PROVIDED DATA:
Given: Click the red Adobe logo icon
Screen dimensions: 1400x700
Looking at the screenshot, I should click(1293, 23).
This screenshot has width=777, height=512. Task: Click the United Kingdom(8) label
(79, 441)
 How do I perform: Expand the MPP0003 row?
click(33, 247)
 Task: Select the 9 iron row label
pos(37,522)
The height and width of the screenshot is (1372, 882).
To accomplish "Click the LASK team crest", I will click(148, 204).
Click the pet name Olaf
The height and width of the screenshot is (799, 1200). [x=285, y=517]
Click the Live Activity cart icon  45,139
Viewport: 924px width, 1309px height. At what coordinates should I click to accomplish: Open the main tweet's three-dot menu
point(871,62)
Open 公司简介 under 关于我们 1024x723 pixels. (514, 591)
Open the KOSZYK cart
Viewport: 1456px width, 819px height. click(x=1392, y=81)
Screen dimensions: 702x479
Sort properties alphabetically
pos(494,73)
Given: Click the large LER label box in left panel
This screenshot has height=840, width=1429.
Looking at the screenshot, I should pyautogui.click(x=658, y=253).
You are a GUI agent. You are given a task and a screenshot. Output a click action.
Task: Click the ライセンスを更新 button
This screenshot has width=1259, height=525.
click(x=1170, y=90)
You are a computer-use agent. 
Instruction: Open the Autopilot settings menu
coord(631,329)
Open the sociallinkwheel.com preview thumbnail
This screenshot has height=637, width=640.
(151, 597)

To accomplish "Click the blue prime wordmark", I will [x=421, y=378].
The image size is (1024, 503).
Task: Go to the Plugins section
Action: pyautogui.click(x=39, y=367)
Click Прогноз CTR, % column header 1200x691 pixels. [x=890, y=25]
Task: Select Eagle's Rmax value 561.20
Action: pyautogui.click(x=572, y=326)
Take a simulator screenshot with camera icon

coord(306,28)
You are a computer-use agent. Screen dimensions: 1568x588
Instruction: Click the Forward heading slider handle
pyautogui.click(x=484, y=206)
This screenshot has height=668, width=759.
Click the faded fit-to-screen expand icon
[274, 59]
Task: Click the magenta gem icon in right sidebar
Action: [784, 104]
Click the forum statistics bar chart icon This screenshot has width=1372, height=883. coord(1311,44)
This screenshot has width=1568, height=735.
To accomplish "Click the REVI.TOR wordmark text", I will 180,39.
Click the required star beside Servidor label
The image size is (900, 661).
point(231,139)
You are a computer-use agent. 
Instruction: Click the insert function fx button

THE PROBLEM: Each line of the entries that contains the word "button" should be listed.

SOLVED PROBLEM:
Task: Click the ライセンスを更新 button
Instruction: Click the insert function fx button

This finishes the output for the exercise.